Religious Education and religious literacy – a professional aspiration?

 

Abstract

This paper draws on an AHRC/ESRC funded, three-year multi-dimensional study of the political, cultural and pedagogical practices of religious education (Project AH/F009135/1). More specifically, it draws on that material to help understand the challenges to a sense of professional identity amongst UK religious education teachers. The empirical findings are here located in and shed light on prior discussions of the extent to which teachers in general are to be considered professional. These prior discussions have seen the idea of teacher professionalism come under sustained attack with the conflation of the conceits of professional, vocation and occupation, and the opening section of the paper tries to understand how this has come to pass. This concern with professional identity is subsequently pursued into the domain of religious education and the ways in which, amongst other concerns, the rise of a deracinated examination process and the neglect of religious literacy have contributed significantly to the diminution of the religious education teacher as a professional.

Notes

1. The one obvious exception, at least in advanced democracies, has been medicine, largely as a function of the late modern obsession with defeating (or at least radically delaying) mortality.

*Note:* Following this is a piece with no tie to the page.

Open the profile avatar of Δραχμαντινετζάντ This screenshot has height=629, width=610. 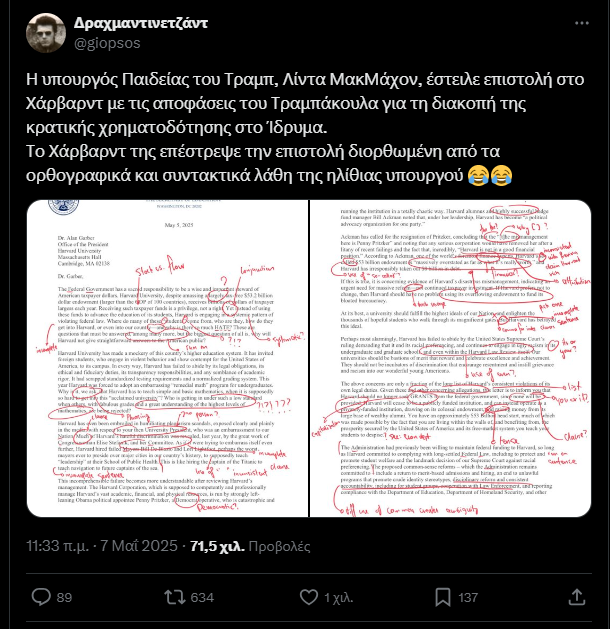46,33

2. There is much of note in the concerns of such as O’Hear, Woodward and others concerning the failure to address adequately the substance of the curriculum, but that failure is not as easily laid at the door of ideologically driven professional ‘establishment’ as they imagine – the epistemic failure of UK education has been driven by ministerial interference in the control of teachers, management, curriculum and, above all else, examinations.

3. The study was funded by the AHRC (AH/F009135/1) and schools that comprise the study used here were drawn from across the UK. These examples may be considered indicative rather than representative. However, such indications were widespread in our study.